Переселенцы (Григорович) - страница 294

Соломон Степаныч, следуя системе, обратившейся уже в рутину – так она обыкновенна, – начал было ломаться: требовалось списаться с тем-то лицом, снестись с таким-то местом и проч.; вообще Соломон Степаныч был не так уж сговорчив, как два месяца назад; умягчающее влияние медового месяца заметно проходило: уменьшительное имя Салиньки, казалось, не трогало его; словом, он превратился в прежнего Соломона Степаныча, каким знали его до женитьбы. Но дядя Василий был так стар и опытен, что не мог не знать обычая; к тому ж Никанор предупредил его. Выслушав Соломона Степаныча с подобающим вниманием, дедушка Василий поклонился ему отличными тульскими ножницами, которые тотчас же как будто принялись за дело и начали подрезывать препятствия; чтоб окончательно дорезать препятствия, торгаш присовокупил к ножницам перочинный ножик и гребенку из композиции, долженствующую украсить голову супруги Соломона Степаныча. Дело приняло тотчас же другой оборот: оказалось вовсе ненужным списываться и сноситься; торгаш мог взять мальчика и везти его к родным или даже куда захочет.

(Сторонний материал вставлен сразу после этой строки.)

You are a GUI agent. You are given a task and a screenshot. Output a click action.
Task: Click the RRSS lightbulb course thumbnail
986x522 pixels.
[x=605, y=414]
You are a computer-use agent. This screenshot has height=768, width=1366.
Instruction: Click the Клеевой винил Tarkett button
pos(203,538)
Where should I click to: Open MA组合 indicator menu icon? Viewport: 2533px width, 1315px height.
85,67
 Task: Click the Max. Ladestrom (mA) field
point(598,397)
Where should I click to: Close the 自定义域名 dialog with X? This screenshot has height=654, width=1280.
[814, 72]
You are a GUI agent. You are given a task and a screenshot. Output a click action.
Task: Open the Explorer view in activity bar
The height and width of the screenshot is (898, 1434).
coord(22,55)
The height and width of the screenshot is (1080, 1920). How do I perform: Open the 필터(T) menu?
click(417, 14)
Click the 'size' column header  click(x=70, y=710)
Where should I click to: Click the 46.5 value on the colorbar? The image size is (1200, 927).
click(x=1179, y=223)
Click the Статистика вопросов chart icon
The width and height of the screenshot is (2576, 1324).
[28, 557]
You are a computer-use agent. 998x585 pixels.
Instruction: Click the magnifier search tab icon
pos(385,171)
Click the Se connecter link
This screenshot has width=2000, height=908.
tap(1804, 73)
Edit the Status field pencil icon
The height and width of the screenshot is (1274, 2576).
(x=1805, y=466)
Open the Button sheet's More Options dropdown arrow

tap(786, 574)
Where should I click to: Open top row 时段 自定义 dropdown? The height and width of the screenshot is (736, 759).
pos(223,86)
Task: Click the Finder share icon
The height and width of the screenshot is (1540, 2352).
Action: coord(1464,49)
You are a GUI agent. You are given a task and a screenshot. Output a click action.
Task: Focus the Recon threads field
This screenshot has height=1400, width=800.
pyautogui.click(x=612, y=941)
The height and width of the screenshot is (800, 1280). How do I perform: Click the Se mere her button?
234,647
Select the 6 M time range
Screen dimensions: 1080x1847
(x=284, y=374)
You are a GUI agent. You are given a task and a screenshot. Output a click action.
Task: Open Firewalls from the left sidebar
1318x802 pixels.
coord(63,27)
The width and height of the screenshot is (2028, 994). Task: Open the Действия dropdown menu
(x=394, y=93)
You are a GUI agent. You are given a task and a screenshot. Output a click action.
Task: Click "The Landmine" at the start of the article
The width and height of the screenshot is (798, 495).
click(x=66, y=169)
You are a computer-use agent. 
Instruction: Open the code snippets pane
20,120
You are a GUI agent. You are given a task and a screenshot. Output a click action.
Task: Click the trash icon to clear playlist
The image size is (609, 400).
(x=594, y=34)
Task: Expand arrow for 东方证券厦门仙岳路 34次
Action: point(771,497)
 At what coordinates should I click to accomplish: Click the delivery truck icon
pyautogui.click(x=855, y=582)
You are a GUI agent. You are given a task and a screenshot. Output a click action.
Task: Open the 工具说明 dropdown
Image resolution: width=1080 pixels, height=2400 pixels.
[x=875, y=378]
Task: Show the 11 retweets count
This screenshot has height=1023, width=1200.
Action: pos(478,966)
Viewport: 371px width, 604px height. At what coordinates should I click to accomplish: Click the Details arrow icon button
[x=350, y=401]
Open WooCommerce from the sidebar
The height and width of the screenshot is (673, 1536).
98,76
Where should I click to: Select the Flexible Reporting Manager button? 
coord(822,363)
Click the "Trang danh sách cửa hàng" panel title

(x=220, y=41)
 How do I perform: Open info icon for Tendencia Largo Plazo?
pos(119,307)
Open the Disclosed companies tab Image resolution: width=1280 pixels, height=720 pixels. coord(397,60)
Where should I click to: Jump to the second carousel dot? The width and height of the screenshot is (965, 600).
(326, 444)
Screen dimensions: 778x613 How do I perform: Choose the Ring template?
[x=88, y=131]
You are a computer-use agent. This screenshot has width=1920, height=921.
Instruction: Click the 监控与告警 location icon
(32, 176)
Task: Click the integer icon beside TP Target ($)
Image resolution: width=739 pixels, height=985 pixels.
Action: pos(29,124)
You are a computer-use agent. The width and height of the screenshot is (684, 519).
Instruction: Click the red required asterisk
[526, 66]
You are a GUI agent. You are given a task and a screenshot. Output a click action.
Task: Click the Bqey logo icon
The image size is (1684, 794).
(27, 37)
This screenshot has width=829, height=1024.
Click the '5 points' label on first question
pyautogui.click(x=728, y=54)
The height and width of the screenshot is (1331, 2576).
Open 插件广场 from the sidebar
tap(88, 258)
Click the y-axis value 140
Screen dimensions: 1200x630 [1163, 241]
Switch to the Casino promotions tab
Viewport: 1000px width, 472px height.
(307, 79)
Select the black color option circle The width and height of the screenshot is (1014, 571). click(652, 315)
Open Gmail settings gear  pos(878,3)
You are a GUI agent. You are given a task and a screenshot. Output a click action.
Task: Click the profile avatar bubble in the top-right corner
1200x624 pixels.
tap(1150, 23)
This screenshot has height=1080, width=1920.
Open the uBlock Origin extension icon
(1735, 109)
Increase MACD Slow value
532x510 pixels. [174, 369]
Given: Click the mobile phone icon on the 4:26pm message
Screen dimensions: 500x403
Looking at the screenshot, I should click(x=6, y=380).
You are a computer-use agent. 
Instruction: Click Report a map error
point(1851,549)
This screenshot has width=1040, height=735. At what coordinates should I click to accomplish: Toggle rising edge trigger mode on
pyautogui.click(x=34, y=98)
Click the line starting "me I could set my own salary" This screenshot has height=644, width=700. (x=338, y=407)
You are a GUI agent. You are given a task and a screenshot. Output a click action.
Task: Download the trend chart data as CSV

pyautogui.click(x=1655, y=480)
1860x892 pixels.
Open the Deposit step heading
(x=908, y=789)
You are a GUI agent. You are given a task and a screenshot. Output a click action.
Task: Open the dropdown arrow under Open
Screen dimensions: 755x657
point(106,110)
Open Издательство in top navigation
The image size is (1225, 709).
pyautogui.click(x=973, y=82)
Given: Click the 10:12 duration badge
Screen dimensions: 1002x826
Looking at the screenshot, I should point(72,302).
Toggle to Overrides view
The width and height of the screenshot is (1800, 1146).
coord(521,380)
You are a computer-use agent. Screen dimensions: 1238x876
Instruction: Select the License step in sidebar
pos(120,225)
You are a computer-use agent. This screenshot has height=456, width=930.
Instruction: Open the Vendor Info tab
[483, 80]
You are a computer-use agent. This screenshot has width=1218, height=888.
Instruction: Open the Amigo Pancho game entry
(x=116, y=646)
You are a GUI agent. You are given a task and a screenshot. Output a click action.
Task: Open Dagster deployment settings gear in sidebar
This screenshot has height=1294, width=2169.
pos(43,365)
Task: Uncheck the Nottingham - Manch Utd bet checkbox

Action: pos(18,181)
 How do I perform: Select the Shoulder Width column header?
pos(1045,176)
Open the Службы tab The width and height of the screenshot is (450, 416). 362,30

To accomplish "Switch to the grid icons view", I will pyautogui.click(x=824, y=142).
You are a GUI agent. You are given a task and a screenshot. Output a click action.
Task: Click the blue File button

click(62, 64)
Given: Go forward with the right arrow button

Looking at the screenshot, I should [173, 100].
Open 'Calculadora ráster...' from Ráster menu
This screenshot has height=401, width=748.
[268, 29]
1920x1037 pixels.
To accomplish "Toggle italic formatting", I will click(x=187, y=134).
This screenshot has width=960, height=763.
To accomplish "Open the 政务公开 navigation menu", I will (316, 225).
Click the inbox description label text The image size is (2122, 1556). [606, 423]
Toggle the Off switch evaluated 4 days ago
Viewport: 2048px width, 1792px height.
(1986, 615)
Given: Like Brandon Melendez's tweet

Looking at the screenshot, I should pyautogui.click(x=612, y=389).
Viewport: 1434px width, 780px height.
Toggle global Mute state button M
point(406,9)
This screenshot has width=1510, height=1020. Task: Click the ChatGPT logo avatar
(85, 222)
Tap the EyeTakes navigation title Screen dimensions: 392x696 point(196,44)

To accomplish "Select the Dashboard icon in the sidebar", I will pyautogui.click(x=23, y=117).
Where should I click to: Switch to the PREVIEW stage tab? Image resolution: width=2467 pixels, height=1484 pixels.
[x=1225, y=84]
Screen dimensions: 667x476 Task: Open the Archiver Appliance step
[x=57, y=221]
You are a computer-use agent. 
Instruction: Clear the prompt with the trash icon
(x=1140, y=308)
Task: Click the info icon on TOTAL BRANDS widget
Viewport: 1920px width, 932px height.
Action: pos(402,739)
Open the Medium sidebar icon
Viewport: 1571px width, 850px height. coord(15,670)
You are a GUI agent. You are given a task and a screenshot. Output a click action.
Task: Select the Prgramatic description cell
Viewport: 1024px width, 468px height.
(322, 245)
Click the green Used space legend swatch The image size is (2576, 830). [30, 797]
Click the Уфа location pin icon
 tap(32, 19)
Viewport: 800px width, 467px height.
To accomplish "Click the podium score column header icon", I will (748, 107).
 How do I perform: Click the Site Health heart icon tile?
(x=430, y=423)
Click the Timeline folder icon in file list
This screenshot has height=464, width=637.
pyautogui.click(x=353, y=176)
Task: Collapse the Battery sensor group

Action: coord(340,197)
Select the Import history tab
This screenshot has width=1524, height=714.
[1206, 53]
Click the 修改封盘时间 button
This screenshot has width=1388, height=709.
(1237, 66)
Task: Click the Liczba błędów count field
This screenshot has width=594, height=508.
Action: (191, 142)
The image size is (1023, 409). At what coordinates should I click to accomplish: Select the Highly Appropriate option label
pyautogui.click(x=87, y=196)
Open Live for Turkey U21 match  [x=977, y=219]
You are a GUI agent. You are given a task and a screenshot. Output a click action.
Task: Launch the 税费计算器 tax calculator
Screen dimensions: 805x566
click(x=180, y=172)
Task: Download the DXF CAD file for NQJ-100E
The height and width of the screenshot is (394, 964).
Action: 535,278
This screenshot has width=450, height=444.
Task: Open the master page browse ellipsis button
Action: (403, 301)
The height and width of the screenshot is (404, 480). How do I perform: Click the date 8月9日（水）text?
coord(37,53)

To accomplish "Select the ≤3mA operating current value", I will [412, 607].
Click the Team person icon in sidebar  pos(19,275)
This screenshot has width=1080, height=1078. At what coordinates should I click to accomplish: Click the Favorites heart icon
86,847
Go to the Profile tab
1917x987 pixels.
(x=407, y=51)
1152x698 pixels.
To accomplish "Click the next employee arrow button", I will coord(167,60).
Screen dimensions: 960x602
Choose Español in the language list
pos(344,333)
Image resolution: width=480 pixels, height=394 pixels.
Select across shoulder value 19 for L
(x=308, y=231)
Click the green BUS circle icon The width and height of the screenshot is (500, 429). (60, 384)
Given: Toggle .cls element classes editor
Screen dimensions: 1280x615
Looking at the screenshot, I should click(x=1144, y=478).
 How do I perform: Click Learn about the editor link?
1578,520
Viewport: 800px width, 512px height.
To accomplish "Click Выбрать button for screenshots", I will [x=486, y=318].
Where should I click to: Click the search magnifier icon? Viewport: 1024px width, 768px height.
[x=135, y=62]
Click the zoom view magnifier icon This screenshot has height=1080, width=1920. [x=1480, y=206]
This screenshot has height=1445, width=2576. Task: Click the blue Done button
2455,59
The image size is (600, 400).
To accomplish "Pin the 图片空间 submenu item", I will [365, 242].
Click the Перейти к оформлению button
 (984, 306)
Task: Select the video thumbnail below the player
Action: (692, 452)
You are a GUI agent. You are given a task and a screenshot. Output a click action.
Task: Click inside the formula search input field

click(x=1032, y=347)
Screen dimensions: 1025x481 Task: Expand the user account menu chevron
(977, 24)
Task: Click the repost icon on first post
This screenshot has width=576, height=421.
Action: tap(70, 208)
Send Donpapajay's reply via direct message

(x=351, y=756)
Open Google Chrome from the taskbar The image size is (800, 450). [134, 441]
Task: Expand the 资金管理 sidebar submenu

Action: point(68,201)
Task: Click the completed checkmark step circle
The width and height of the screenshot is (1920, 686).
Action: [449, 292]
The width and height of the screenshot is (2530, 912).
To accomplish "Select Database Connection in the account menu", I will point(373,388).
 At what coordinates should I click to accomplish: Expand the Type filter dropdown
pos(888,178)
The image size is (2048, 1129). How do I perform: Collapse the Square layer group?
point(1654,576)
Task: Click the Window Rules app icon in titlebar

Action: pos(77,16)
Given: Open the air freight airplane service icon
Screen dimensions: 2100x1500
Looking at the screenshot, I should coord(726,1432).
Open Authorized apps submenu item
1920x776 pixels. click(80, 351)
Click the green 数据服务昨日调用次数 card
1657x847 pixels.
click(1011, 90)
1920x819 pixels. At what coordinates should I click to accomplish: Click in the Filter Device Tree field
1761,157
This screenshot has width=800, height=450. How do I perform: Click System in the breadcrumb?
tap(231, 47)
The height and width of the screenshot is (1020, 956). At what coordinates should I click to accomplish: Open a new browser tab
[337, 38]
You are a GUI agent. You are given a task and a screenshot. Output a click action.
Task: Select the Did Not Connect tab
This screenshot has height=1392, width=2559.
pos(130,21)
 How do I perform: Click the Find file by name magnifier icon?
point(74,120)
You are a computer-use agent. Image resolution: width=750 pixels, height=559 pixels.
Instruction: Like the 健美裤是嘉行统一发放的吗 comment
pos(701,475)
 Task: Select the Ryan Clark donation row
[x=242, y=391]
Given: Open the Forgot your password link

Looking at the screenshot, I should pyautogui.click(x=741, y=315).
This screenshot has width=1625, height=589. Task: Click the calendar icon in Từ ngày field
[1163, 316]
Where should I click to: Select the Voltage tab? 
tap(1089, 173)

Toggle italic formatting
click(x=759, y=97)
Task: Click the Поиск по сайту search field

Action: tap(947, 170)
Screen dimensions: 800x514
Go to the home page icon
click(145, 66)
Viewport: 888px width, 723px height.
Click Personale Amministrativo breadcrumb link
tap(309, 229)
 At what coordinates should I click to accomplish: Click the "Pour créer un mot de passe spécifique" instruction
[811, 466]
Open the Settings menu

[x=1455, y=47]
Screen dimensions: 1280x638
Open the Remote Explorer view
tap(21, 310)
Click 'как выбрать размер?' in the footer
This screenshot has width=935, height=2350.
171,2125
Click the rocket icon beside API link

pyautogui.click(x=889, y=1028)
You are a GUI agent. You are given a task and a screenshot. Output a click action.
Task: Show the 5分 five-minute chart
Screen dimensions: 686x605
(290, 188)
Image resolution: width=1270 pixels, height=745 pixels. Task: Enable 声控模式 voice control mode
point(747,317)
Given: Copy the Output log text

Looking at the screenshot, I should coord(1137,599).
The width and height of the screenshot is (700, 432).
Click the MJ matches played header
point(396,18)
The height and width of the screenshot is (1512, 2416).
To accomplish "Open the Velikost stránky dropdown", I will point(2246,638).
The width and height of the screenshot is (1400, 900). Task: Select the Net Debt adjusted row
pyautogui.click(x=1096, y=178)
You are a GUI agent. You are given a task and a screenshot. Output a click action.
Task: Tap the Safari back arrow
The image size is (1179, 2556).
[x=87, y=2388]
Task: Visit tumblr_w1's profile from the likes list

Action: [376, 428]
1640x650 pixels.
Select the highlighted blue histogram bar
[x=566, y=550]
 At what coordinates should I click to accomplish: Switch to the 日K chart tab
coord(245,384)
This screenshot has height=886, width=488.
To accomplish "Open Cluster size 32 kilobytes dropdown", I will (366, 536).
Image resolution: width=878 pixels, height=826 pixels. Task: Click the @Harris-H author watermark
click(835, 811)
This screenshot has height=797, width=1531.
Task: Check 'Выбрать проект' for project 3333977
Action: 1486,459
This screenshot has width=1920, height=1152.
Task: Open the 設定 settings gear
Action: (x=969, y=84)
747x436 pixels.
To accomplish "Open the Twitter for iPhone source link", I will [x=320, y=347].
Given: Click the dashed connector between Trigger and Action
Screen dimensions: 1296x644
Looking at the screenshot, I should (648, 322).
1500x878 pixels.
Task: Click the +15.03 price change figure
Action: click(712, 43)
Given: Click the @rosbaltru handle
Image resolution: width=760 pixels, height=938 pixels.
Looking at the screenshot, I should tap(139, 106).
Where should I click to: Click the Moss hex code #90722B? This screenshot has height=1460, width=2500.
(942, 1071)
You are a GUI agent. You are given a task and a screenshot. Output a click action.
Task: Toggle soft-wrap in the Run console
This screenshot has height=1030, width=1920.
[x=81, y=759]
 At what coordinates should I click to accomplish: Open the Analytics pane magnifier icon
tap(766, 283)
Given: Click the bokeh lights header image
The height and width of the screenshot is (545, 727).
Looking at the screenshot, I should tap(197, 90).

Возвратившись в Сосновку, подрядчик стал просить старика переждать воскресенье; но дядя Василий, суетившийся более, чем когда-нибудь, напрямик отказал в такой просьбе: он и без того много истратил времени; наконец, переждать воскресенье, значило выехать в понедельник, в тяжелый день, чего ему никак не хотелось. Он обещал, впрочем, уведомить их о мальчике: если мать, а за нею господа, согласятся отдать Петю обучаться плотничному ремеслу, он тотчас же отпишет им об этом. В тот же вечер после ужина Никанор и Авдотья простились с Петей, который долго обнимал их и несколько раз принимался плакать. В воскресенье, к солнечному восходу, и дядя Василий и Петя, спавший на возу, были далеко от Сосновки.

V. В дороге

Во всю дорогу со стариком и с Петей ничего не произошло особенного, кроме встречи, о которой нам необходимо сказать несколько слов. Они находились уже верстах во ста от Сосновки. Они ехали большой дорогой и недавно покинули деревню, где отдохнули и пообедали. Сытая лошадка везла очень бодро, несмотря на то, что впридачу к товару на возу сидели дедушка Василий и мальчик.

– Дедушка, погляди-ка, никак солдаты идут?.. – сказал Петя, правивший лошадью. – Слышь, чем это они гремят так?

Старик тряхнул шапкой и прищурился.

– Должно быть, колодники… – проговорил он. Народ, видневшийся на дороге, шел вперед по одному направлению с нашими путешественниками. Петя, движимый любопытством, принялся легонько передвигать вожжами. Старик не ошибся: это были, точно, колодники. Уж можно было отличать мундиры солдат от одежды людей, которых они сопровождали; мерный, однообразный звук цепей позволял даже считать шаги преступников. Воз не замедлил догнать конвой. Человек пятнадцать колодников, в оборванных кафтанах и полушубках, с мешками за спиною, с цепями на ногах, и шапках, лепившихся криво и косо на бритых головах, медленно подвигались между авангардом из трех и арьергардом из пяти солдат; в числе последних двое были верховые и держали пики. В обращении конвойных и колодников не было, казалось, ничего враждебного; они преспокойно разговаривали между собою; преступники рассказывали свои истории, солдаты – свои. Особенною разговорчивостью отличался один из арьергардных, произношение которого обличало хохла; он шел рядом с преступниками и вел с ними самую непринужденную беседу. Подъехав к конвою, дедушка Василий и Петя, переставший уже хромать, слезли с воза; последний побежал вперед. Старик вынул из кармана несколько копеек для раздачи преступникам, как вдруг Петя пронзительно крикнул; бросился сломя голову к торгашу и крепко обхватил его руками. Испуг изображался в каждой черте побледневшего лица мальчика; в первую секунду он слова не мог выговорить.